N° 233 mars 2000

Chimie et ingénierie moléculaire

Pagination : 2-2
Rubrique : Éditorial

Ce numéro est en partie consacré à l’ingénierie moléculaire, c’est-à-dire à la conception de molécules dont l’architecture doit permettre de remplir une fonction.

C’est un domaine en pleine expansion. Pendant longtemps, l’ingénierie moléculaire a été destinée à l’élaboration de molécules à vocation médicamenteuse, mais, déjà depuis plusieurs années, la chimie organique, avec les molécules thermochromes et photochromes par exemple, entre dans le domaine de la technologie.

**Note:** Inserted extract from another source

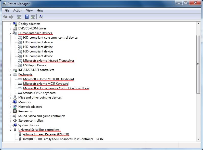Click Scan for hardware changes icon
This screenshot has height=150, width=203.
40,17
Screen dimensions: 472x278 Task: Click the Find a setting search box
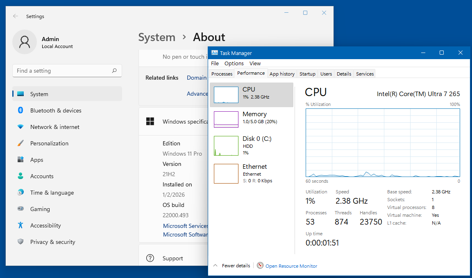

La chimie organique dans l’optoélectronique n’a pas encore réalisé une réelle percée pour plusieurs raisons : dans le domaine de l’optique non linéaire, à cause de l’organisation supramoléculaire des chromophores qu’il est difficile de contrôler dans un large intervalle de température ; dans le domaine de l’électroluminescence, à cause de la stabilité à long terme des molécules considérées.

Les travaux sur les machines moléculaires, dont l’architecture mime des objets de la mécanique classique, sont encore à un stade très fondamental, mais de leurs assemblages naîtront peut-être des matériaux adaptatifs, capables de gérer une énergie reçue.

Les matériaux organiques sont relativement en retard par rapport aux matériaux minéraux dans le domaine des applications où à une sollicitation d’une nature correspond une réponse d’une autre nature, par exemple les matériaux piézoélectriques, électro- ou magnétostrictifs, matériaux à mémoire de forme, etc. Cependant, les possibilités infinies de synthèse (associées au développement de l’outil analytique), et les travaux en vue de gouverner l’organisation supramoléculaire, ouvrent sans conteste la voie à des applications nouvelles, issues de recherches pluridisciplinaires.

Bernard Sillion
Rédacteur en chef

Couverture : Molécules de systèmes mécaniques.